We have Kerio Connect (mail server) running on a Windows Server 2003 server on a domain. In the webmail client, users are able to change their domain password. This functionality used to work fine until a user tried to change their password a few days ago, when every password they'd try would result in the webmail client claiming their password was "invalid". I spoke to Kerio about this and they claim that this error is returned by the domain controller, which supports my initial investigations.
The error that the DC is logging when an attempt is made to change the password is this:
"80090308: LdapErr: DSID-0C090334, comment: AcceptSecurityContext error, data 52e, vece"

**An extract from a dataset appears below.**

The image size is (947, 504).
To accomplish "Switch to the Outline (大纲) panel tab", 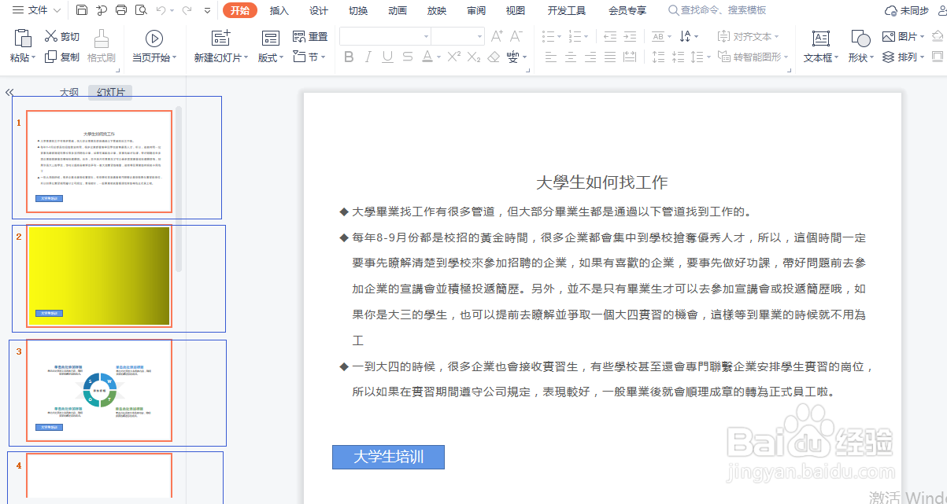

The "data 52e" part indicates that this is an "invalid credentials" error. I don't see how this can be as I've tried (in the Kerio Connect configuration) various accounts that have privileges to modify accounts, including my own as I am a domain admin.
I have ran 'dcdiag' (all tests) on the DC and it came back passing every single one of them. I've searched high and low for an answer to this and came up empty.
Does anyone have any idea why this may have suddenly started happening?
Thanks!
Edit: I should mention that the passwords we are changing to do comply with the complexity policy.
Best Answer
What privileges does the account Kerio is using have? And is the user who can't change their password in one of the groups that is protected by the AdminSDHolder process?
If the Kerio account was given explicit permissions on the accounts to change their passwords and the problem account is protected by AdminSDHolder, the security ACLs on that account might be getting reset and preventing the Kerio account from doing what it's allowed to do on the rest of the accounts.